Port-au-Prince. Plus qu’un simple communiqué, c’est un texte de combat. L’Opposition progressiste a rendu public, mercredi 5 août, un appel à la création d’un « Front du refus », présenté comme un vaste rassemblement politique et citoyen destiné à faire obstacle au processus politique actuellement engagé en Haïti. 

Dans un document de trois pages, les signataires dressent un constat particulièrement sévère de la situation nationale. Ils évoquent un État en voie d’effondrement, une insécurité devenue structurelle, une corruption systémique et une crise institutionnelle qui, selon eux, prive le pays des conditions minimales d’un exercice démocratique normal. 

Le texte ne se limite toutefois pas à dénoncer. Il cherche à structurer une stratégie de mobilisation autour de ce que ses auteurs présentent comme trois refus fondateurs.

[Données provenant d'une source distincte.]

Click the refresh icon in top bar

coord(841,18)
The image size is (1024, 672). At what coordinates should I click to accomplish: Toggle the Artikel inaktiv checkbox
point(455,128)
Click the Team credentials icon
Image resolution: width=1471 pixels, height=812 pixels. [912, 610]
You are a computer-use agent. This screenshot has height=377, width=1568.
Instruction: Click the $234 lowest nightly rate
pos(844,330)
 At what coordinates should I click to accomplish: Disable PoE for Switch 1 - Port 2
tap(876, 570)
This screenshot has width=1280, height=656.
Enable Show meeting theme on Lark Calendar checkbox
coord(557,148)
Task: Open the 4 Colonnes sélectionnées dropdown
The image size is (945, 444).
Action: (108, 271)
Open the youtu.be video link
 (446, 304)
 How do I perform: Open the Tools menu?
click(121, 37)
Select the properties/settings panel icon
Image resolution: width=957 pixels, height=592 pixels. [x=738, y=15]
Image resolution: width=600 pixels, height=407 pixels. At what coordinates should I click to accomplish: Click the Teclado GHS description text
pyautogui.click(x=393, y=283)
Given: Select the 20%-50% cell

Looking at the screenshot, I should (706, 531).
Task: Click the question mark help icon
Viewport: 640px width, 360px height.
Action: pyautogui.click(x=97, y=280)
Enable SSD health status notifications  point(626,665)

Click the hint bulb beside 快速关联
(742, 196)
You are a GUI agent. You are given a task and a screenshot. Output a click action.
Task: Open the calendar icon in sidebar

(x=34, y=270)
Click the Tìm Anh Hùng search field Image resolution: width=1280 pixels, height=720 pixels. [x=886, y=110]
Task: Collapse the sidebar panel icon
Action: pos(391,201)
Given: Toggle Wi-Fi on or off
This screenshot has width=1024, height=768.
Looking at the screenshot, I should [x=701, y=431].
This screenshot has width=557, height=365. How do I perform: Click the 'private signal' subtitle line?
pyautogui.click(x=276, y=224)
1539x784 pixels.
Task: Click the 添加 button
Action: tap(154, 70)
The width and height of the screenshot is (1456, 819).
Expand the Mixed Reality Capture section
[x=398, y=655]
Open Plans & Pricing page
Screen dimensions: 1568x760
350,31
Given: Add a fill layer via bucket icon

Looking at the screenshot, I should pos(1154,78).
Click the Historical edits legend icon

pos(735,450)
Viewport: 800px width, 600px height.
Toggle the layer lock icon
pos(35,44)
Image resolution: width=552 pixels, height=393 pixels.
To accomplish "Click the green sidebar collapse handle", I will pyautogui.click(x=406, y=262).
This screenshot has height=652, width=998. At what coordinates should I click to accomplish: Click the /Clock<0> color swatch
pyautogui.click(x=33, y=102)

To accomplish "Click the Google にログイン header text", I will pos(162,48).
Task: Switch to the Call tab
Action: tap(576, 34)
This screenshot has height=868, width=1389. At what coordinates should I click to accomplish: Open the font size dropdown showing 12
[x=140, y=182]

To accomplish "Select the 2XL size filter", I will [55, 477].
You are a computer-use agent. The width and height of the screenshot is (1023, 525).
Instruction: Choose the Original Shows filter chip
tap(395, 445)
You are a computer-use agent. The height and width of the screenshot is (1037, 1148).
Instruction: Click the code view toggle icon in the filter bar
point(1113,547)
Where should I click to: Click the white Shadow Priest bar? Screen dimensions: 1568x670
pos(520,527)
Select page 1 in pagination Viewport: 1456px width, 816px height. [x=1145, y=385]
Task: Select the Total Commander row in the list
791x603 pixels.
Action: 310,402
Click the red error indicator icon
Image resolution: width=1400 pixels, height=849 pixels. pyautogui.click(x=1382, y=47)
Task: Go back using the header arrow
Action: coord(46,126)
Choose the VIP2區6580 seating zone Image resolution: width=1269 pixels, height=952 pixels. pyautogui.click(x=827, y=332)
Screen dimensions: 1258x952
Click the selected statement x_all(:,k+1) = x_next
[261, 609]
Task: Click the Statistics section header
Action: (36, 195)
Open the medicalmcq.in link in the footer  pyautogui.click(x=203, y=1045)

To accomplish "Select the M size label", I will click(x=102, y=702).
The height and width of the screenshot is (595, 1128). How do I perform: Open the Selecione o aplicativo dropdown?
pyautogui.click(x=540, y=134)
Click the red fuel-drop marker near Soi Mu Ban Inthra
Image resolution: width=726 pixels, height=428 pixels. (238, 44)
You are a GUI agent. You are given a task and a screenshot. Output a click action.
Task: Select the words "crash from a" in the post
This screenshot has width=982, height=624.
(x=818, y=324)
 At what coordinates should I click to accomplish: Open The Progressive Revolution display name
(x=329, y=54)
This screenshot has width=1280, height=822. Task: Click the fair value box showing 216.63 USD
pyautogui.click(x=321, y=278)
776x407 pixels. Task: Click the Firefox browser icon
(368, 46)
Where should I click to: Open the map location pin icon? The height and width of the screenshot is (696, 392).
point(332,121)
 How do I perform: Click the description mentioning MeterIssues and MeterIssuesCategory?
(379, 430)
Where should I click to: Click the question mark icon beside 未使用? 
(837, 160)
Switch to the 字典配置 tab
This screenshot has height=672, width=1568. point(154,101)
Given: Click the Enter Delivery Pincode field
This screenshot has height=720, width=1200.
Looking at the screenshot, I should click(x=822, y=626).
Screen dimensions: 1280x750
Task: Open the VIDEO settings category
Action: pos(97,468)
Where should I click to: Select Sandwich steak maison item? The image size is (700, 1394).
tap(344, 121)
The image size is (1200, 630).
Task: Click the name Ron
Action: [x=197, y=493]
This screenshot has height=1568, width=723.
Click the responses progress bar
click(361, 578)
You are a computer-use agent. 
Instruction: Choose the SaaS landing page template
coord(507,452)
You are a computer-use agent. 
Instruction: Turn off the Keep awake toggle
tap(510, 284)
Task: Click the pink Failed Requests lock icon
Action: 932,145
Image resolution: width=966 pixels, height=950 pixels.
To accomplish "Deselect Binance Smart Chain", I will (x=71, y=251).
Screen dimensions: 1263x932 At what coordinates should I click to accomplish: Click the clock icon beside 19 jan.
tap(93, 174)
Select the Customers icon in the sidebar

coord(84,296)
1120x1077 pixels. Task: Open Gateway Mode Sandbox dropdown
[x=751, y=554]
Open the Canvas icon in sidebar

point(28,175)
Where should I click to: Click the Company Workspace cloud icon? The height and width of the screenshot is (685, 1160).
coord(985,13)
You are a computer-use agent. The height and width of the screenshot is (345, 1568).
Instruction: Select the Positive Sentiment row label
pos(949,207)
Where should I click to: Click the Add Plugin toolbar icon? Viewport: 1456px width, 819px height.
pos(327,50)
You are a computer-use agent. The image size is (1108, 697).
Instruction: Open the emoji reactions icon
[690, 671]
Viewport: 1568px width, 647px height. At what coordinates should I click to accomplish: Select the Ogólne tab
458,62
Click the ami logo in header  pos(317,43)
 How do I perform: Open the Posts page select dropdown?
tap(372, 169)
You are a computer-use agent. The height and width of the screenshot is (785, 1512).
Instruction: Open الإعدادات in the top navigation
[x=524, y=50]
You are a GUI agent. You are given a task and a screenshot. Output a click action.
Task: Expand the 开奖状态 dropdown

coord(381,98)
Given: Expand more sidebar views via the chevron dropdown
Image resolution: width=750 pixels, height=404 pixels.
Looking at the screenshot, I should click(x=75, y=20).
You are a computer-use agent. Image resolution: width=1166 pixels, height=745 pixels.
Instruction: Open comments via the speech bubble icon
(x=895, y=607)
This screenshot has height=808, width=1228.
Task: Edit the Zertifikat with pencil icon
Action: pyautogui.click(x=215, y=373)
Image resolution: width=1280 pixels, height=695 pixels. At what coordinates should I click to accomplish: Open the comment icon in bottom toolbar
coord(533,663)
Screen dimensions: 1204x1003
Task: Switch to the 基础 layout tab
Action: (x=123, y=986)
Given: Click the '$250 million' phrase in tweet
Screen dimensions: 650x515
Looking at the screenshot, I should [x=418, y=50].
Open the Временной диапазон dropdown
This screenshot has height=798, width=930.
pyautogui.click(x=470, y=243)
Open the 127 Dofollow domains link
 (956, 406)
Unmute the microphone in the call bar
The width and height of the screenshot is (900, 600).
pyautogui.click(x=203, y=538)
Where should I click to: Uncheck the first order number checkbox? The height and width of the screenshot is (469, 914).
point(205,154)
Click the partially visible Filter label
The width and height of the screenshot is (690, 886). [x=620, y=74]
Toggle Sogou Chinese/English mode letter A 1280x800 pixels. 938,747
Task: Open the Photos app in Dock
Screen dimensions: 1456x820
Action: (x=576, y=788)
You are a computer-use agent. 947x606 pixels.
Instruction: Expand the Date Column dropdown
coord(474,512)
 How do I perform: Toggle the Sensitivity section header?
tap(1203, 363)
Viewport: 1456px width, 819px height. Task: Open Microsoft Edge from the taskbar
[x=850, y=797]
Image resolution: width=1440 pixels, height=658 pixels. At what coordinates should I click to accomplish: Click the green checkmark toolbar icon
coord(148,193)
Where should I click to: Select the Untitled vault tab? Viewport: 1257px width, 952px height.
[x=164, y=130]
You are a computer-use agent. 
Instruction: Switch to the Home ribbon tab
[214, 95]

Le premier vise directement les autorités de transition. L’Opposition progressiste estime qu’un pouvoir jugé dépourvu de légitimité démocratique et incapable d’assurer la sécurité du territoire ne saurait organiser un scrutin crédible. Elle considère qu’un gouvernement contesté ne peut être simultanément arbitre et acteur d’un processus électoral appelé à désigner ses successeurs. 

Le deuxième refus cible une partie de la communauté internationale. Les rédacteurs dénoncent ce qu’ils qualifient de « double discours » : reconnaître publiquement la gravité de la crise sécuritaire tout en continuant à soutenir un calendrier électoral qu’ils jugent déconnecté des réalités du terrain. Ils accusent également certains réseaux de tirer profit de l’instabilité chronique du pays, transformant l’insécurité en instrument d’influence politique. 

Enfin, le troisième refus concerne le décret électoral lui-même. Selon le manifeste, celui-ci aurait été élaboré sans consensus national et risquerait de favoriser les forces déjà installées au pouvoir. Les auteurs estiment qu’en l’absence de garanties sécuritaires, d’une administration électorale pleinement indépendante et d’une confiance restaurée entre les institutions et la population, les prochaines élections pourraient déboucher sur une nouvelle crise de légitimité. 

Malgré son ton offensif, le document prend soin de préciser que le « Front du refus » ne constitue pas un rejet du principe démocratique. Les signataires affirment, au contraire, vouloir créer les conditions permettant l’organisation d’élections qu’ils souhaitent « libres, inclusives, crédibles et démocratiques ». Ils appellent, dans cette perspective, les partis politiques progressistes, les syndicats, les organisations de la société civile, les mouvements de jeunesse, les organisations de femmes, les universitaires, les acteurs économiques ainsi que la diaspora à rejoindre cette initiative. 

En politique, les manifestes ne changent pas le cours de l’histoire à eux seuls. Mais ils révèlent toujours un rapport de force. Celui qui s’ouvre aujourd’hui dira si le « Front du refus » peut transformer la contestation en alternative.